== Directions ==
Please count how many lines of the data include the word "toolbar". Give only that number in reply.

[Extracted data entries]
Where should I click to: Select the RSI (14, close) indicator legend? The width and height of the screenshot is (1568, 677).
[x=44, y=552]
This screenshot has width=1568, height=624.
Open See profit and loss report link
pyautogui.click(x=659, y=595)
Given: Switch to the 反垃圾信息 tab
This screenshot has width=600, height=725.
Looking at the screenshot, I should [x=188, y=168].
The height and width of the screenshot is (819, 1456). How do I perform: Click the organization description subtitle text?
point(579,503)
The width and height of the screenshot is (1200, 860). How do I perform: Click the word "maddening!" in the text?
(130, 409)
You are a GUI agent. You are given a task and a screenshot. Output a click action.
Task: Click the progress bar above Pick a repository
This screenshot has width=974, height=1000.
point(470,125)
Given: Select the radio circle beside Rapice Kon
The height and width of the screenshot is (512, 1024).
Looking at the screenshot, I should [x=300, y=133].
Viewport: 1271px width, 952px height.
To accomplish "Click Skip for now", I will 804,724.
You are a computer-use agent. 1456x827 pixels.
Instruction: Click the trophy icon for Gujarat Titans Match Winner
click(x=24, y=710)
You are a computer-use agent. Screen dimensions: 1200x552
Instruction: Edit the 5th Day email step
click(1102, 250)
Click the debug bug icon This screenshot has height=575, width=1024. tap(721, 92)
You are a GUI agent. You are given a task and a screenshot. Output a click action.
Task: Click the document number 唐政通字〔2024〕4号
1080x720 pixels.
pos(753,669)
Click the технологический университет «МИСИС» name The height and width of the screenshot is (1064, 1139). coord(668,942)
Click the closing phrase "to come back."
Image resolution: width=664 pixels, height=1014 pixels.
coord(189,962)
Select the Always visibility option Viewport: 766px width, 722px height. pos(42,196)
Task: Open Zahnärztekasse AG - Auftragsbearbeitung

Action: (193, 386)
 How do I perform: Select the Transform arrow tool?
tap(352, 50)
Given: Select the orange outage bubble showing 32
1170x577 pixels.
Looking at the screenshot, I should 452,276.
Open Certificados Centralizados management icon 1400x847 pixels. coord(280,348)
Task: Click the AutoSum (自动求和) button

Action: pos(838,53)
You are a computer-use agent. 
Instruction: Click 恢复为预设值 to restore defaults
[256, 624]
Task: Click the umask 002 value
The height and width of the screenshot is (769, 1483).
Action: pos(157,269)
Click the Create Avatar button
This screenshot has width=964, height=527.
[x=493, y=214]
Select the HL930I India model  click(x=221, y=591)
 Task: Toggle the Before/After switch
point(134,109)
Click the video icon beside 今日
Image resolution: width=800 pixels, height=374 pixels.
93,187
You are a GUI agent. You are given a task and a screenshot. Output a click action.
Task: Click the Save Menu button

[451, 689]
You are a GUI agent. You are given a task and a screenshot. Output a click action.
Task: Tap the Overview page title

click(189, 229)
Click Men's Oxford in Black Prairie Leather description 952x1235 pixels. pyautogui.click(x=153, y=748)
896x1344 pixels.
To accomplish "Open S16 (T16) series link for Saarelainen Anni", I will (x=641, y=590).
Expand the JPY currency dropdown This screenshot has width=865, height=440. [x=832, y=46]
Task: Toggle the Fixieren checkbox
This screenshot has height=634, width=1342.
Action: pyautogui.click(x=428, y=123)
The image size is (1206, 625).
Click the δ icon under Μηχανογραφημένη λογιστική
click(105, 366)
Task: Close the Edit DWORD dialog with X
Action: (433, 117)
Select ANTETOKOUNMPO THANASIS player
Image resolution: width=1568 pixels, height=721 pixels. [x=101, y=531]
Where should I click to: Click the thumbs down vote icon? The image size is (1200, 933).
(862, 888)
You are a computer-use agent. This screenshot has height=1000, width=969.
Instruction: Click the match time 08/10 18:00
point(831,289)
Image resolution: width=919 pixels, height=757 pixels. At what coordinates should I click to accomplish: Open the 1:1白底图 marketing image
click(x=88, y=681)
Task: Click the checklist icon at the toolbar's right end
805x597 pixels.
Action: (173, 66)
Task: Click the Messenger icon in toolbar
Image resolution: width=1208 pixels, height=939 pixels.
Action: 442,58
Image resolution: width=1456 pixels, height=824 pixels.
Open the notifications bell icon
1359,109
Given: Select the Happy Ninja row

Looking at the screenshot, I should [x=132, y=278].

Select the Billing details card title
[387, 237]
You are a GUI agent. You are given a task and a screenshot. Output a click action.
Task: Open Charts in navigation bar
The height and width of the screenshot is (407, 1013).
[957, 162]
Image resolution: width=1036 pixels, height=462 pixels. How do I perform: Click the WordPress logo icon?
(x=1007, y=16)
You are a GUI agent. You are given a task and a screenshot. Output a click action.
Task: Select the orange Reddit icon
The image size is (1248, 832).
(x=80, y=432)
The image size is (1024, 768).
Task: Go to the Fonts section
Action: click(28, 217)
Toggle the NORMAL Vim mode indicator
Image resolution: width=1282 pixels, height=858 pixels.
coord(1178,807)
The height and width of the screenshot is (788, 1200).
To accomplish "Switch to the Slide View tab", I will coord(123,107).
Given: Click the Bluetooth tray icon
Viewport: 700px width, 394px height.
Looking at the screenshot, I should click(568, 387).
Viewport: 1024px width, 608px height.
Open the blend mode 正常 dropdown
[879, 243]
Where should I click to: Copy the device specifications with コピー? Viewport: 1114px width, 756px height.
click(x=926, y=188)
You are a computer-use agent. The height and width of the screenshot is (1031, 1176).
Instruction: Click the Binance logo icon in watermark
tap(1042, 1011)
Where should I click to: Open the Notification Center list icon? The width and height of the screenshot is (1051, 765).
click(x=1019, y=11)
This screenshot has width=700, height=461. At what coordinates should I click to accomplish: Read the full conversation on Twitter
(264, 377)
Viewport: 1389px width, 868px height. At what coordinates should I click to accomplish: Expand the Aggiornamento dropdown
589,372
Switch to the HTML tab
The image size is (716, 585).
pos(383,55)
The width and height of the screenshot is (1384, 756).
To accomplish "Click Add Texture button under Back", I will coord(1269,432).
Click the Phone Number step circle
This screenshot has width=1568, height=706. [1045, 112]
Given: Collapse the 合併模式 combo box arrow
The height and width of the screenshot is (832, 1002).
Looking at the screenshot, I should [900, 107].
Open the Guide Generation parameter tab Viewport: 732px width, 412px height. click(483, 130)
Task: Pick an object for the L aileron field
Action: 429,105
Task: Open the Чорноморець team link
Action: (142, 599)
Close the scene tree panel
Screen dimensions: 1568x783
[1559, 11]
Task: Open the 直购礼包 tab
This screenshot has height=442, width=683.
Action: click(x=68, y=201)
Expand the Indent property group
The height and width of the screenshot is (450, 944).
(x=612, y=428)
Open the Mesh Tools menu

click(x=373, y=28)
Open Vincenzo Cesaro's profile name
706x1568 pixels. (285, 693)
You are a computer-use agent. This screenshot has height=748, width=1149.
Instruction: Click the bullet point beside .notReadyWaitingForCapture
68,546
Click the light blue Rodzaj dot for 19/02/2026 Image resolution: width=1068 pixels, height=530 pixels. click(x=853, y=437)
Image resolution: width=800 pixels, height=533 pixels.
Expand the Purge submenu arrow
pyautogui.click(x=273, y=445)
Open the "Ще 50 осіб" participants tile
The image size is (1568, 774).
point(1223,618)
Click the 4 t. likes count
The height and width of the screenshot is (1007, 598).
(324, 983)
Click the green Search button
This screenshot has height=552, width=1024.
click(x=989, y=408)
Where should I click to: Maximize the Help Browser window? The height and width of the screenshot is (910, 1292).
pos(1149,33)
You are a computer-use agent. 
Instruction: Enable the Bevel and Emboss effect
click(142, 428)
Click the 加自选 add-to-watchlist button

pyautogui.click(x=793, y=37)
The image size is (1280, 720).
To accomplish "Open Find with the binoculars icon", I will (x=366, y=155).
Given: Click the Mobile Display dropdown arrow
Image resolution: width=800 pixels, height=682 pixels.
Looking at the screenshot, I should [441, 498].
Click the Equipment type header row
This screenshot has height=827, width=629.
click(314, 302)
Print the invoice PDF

== Exercise output ==
2